[SUPPLIED PASSAGE start]

The Upper Jurassic to Lower Cretaceous interval along the eastern edge of the Arabian Plate is a stratigraphic puzzle with many missing pieces. In the United Arab Emirates (UAE) and Saudi Arabia this interval contains the prolific Arab reservoirs sealed by the Hith anhydrite. These were the main target of the first exploration well in northern Oman, but unfortunately this reservoir-seal pair was found to be absent, and the well was abandoned as a hugely disappointing dry hole. It became apparent that in Oman Middle Jurassic shallow-water carbonates are overlain by deep-water deposits of poorly defined Late Jurassic–Early Cretaceous age.

The nature of the lateral change has been a point of discussion for many years. In the subsurface stratigraphic thinning of the Upper Jurassic towards the east has been observed, while in the outcrops of the Oman Mountains there is evidence of erosion and truncation of the Middle Jurassic. Interpretations were hampered by:

  • (1) differences-in and inconsistent-use-of stratigraphic nomenclature across political boundaries;

  • (2) sharp lateral changes in stratigraphy due to the presence of depositional wedges; and most importantly;

  • (3) very poor biostratigraphic age control.

Furthermore correlations are hampered by the fact that the only horizons that can be correlated confidently on a regional scale (Zakum-Chrysalidina and top Dhruma) are quite some distance above and below the interval of interest.

Several models have been proposed:

  • (1) lateral facies change to condensed deep-water facies;

  • (2) latest Jurassic uplift and subaerial erosion followed by drowning; or

  • (3) submarine erosion associated with block faulting.

Recent biostratigraphic data combined with seismic observations allowed the construction of a new stratigraphic model, which will help to define the stratigraphic trapping potential within this interval.

The Lower to Middle Jurassic starts with an overall transgressive sequence of fluvial to coastal siliciclastics and shallow-marine to lagoonal carbonates, which onlap the uplifted eastern plate margin in Oman. This is overlain by a complex of carbonate sand shoals that prograded towards the west into the Rub’ Al-Khali Basin.

The truncation of the Middle Jurassic carbonate platform is related to uplift and subaerial exposure of the eastern plate margin at the end of the Middle Jurassic. A karstic surface with extraclasts has been recognised in cores. The Tuwaiq and Dhruma formations are progressively truncated towards the east; at least some 250 m has been removed. The surface is overlain by “aphanitic” limestones, interbedded massive and laminated lime mudstones deposited by low-density turbidites in an offshore setting, with rare skeletal debris, calcispheres and shell fragments. This suggests that uplift was followed by major collapse of the eastern margin of the Arabian Plate and the development of drowning unconformity overlain by deep-water condensed sediments. The collapse, as well as the preceding uplift may be related to the initiation of the transform fault margin located offshore eastern Oman in the Arabian Sea, or isostatic sagging of the underlying Triassic to Lower Jurassic interior platform carbonates. Biostratigraphy suggest an Early Kimmeridgian age for this unconformity, much older than the base Cretaceous as has been suggested in other studies.

[SUPPLIED PASSAGE end]
[DATA LINES start]

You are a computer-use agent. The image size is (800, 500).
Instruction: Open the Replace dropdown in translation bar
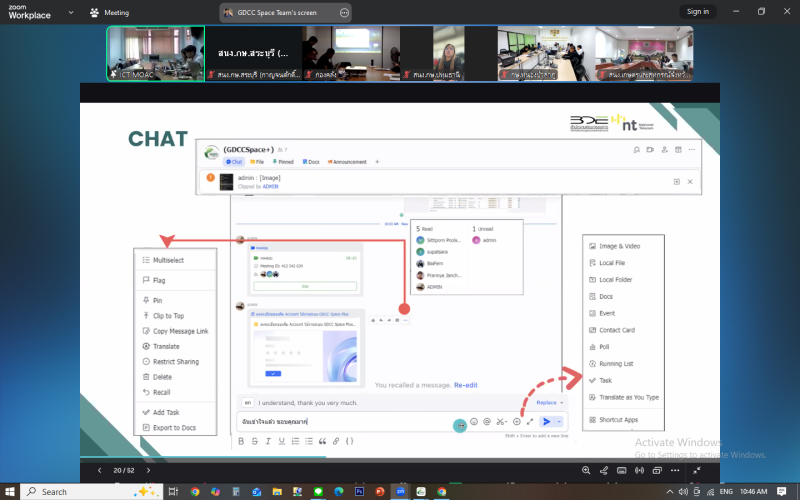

[DATA LINES end]

### PROBLEMS AND TASKS
A - Do these statements agree with the passage on Jurassic stratigraphy in Oman? (i) The first exploration well in northern Oman found the Arab reservoirs sealed by the Hith anhydrite. (ii) At least some 250 m of the Tuwaiq and Dhruma formations has been removed toward the east. (iii) Biostratigraphy places the unconformity at the base of the Cretaceous. Answer each with yes or no and quote the deciding words from the passage.
B - Carry on the passage on Jurassic stratigraphy in Oman, picking up after its final sentence.

### OUTPUTS IN ORDER
A -
(i) No: "this reservoir-seal pair was found to be absent"
(ii) Yes: "The Tuwaiq and Dhruma formations are progressively truncated towards the east; at least some 250 m has been removed."
(iii) No: "Biostratigraphy suggest an Early Kimmeridgian age for this unconformity, much older than the base Cretaceous"

B -
Following the early Late Jurassic flooding event, seismic shows that a stacked complex of eastward prograding carbonate platforms was established in Saudi Arabia and the UAE consisting of the Arab, Hith, Asab and the Sulaiy/Yamama formations, while in northern Oman deposition took place in a deep basinal setting. There are some indications on seismic and in well correlations that the initiation of this platform may have been triggered by a shallowing event due to structural uplift in the eastern UAE and Saudi Arabia. Westward of the platform margin a deeper intra-shelf basin was initially present, where, during a base-level fall, the Arab and Hith evaporites were deposited. The upper parts of the Upper Jurassic platform interior consist of shallow-marine to intertidal carbonates with locally evaporites of the Sulaiy and Yamama.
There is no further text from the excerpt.